The VTQ results were expressed in m/s as the mean value of the 10 measurements. We assessed the intra-observer reproducibility and compared the first 5 and the last 5 EM. The ratio of VTQ measurements of each FLL vs. the surrounding liver parenchyma was also calculated. Figure 1 shows a VTQ measurement in an HCC nodule.

According to the data provided by Siemens Corporation, the SWV range from 0.5 (softer or cystic portions of FLLs) to 5.00 m/s (harder or calcific portions of FLLs); any value outside of this range is displayed as ‘‘x.xx m/s’’, which means not applicable (NA).

2.3. CEUS Evaluation

CEUS examinations comply with EFSUMB guidelines for the characterization of focal liver lesions [17]. Physicians with high expertise in hepatobiliary ultrasound and CEUS (level III Experts according to the EFSUMB classification) performed the CEUS examinations. All contrast studies were performed using SonoVue^® (Bracco Spa, Milan Italy). The lesion enhancement pattern was assessed and documented. An independent operator performed VTQ EM in HCC and surrounding liver parenchyma. Previous to EM, the elastography operator reviewed all CEUS video clips in order to avoid performing EM in the necrotic areas of the tumor.

The study protocol was approved by the local Ethics Committee, being in accordance with the Helsinki Declaration of 1975, and all subjects agreed to undergo EM and imaging assessment as part of their medical workup.

2.4. Statistical Analysis

The statistical analysis was performed using IBM SPPS^® statistics for Windows, V 20.0 (Armonk, NY, USA: IBM Corp) and Microsoft Office Excel 2010. Baseline characteristics of the FLLs were shown according to their origin using descriptive statistics. Quantitative variables are expressed as a mean ± standard deviation, absolute numbers, and percentages. We assessed the intra-observer reproducibility of VTQ by using interclass correlation coefficients (ICCs) with 95% lower and upper limits of agreement (LOA). ICC values were interpreted as follows: poor (ICC 0–0.20), fair (0.21–0.40), good (ICC 0.41–0.75) and excellent (ICC ≥ 0.75). The Friedman test was used to compare the first five and last five EMs taken by the elastographic operator.

3. Results

3.1. Baseline Characteristics

The final study group included 88 lesions from 88 patients with liver cirrhosis. The success rate for VTQ in HCC was 72.7% (88/121). Patients’ characteristics are summarized in Table 1.

3.2. VTQ Values

The mean VTQ values inside the HCCs were 2.16 ± 0.75 m/s. TS was significantly lower in HCCs than in the surrounding liver parenchyma 2.16 ± 0.75 m/s vs. 2.78 ± 0.92 (p < 0.001). Nodules’ characteristics are shown in Table 2.
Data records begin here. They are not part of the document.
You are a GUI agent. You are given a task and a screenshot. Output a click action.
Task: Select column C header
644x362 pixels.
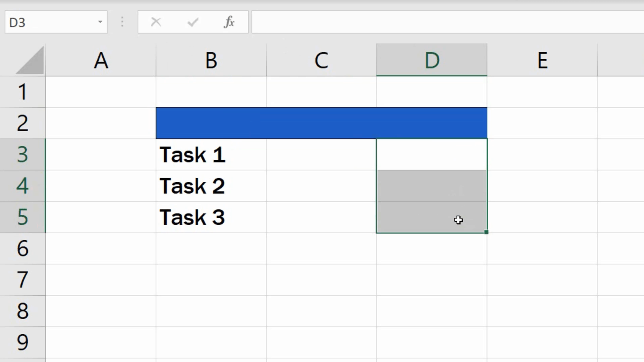321,60
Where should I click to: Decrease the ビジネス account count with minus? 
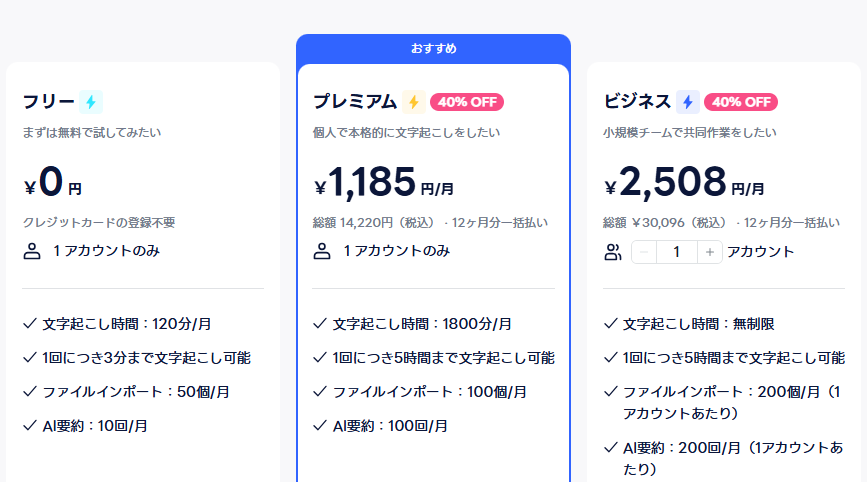pyautogui.click(x=644, y=252)
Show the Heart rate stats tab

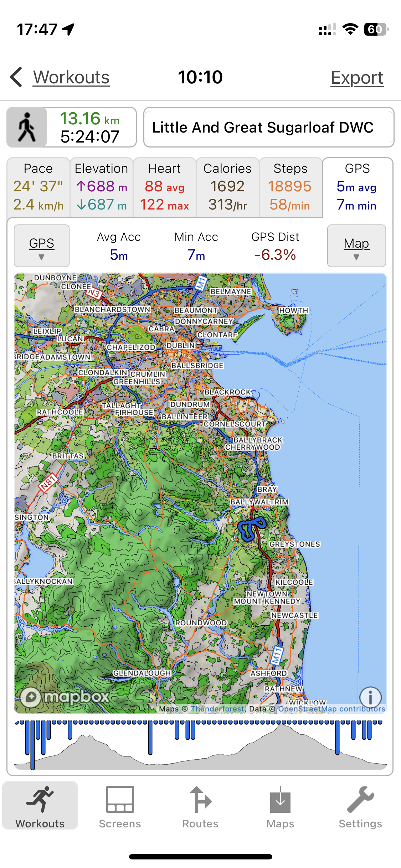coord(165,187)
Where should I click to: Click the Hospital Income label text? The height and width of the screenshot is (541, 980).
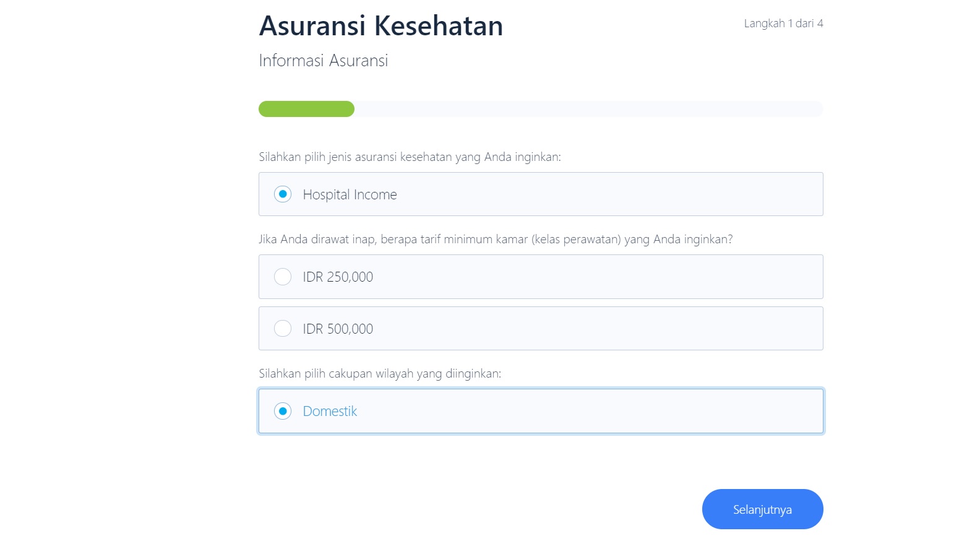[350, 194]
VTQ mean nodules’ size for all HCCs (n = 88) in our studied group was 4.9 ± 2.2 cm. When we considered the nodules’ size, we obtained a higher intra-tumoral variability of EM values in the larger nodules p < 0.001. We selected a cut-off value of 3 cm having in mind the early diagnosis in small HCCs that could be suitable for percutaneous treatment. We calculated VTQ means separately, according to a threshold diameter of 3 cm (Table 3).

3.3. CEUS Examination

CEUS was considered conclusive for HCC if the typical enhancement pattern was present: hyperenhancement in the arterial vascular phase with late-onset (>60 s) washout of mild intensity. The typical enhancement pattern and a conclusive diagnosis of HCC were obtained in 76.1% of cases (67/88) as compared with the reference method (contrast-enhanced CT/MRI). Comparing the means of EM in HCC with conclusive CEUS vs. inconclusive CEUS, no significant difference was observed 2.12 ± 0.58 vs. 2.10 ±0.62 (p < 0.001).

3.4. Intra-Observer Reproducibility

We tested the intra-observer reproducibility for VTQ in tumoral and surrounding liver parenchyma stiffness assessment.
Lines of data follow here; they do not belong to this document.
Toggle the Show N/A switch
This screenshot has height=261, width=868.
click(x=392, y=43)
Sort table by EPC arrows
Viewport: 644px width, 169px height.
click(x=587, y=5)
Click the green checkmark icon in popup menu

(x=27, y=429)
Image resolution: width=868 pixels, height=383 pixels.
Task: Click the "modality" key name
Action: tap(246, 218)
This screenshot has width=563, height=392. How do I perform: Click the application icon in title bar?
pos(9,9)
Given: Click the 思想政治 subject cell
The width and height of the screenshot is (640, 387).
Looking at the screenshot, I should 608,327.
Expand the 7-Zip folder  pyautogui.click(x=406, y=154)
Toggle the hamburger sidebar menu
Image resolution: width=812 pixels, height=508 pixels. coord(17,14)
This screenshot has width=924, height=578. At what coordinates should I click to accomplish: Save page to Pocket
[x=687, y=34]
The intra-observer reproducibility for EM in liver parenchyma was excellent ICC: 0.964 (95% CI: 0.943–0.960).

The intra-observer reproducibility for EM in HCC was excellent ICC: 0.902 (95% CI: 0.87–0.950), proving the method to be reliable also for tumor evaluation.

The good ICCs for EM values indicate that VTQ is a reproducible method in assessing both tumoral and liver stiffness.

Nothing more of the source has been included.